The Securities and Exchange Commission (SEC) has updated rules for enforcement actions. According to a document posted on the SEC’s website, the Director of Enforcement will no longer be able to issue formal orders of investigation and must seek Commission approval before pursuing the investigation.
The Rule has been marked as Final and will become effective following its publication in the Federal Register.
It was reported last month that the Commission was considering this action. SEC attorneys would need permission from the Commission before they “formerly launch probes,” a move designed to “slow down investigations.”
The SEC has been criticized for being overly aggressive with certain enforcement actions. As defendants are battling an entity with unlimited resources only the exceptionally wealthy have the ability to fight back when they deem the SEC is in error. The result of punitive lawsuits can destroy individuals or firms as the SEC typically announces investigations but rarely acknowledges a lost case. If a settlement is agreed upon without any acknowledgment of guilt, the penalties may also be devastating.

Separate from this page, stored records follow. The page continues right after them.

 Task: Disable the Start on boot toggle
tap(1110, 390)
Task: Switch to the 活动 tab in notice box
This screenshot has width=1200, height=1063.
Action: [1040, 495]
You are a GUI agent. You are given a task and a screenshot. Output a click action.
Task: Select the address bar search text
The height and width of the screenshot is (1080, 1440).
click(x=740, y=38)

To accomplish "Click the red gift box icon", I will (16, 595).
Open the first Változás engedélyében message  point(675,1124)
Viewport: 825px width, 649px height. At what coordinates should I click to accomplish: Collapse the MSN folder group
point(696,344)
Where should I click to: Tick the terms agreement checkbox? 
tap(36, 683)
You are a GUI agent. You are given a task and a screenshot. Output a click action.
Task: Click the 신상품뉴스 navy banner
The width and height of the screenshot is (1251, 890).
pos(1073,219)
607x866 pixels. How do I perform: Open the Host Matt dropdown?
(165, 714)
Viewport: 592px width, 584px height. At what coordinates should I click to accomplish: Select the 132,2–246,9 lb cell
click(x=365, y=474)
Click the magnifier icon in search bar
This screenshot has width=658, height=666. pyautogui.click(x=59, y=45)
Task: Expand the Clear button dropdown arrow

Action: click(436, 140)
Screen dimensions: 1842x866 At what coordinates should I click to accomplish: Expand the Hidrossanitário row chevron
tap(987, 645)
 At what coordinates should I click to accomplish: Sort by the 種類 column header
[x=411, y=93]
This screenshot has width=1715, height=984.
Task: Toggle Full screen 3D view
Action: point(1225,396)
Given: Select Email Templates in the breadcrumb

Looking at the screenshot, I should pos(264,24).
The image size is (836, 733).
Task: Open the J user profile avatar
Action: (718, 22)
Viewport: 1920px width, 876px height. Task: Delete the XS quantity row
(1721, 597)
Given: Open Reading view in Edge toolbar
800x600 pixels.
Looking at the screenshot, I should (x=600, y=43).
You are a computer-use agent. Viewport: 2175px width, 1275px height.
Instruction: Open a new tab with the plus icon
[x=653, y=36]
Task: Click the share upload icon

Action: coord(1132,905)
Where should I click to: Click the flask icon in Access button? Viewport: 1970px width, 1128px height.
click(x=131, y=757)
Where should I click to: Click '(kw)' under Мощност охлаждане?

As the Commission is currently controlled by Republicans, a more principle-based approach may be anticipated to be applied rather than a monolithic zero-tolerance policy.
The SEC delegated authority to the Director of Enforcement in 2009 as a test of its efficacy. Following the trial, authority was delegated to the Director of Enforcement. The Final Rule states that it will now “more closely align the Commission’s use of its investigative resources with Commission priorities.”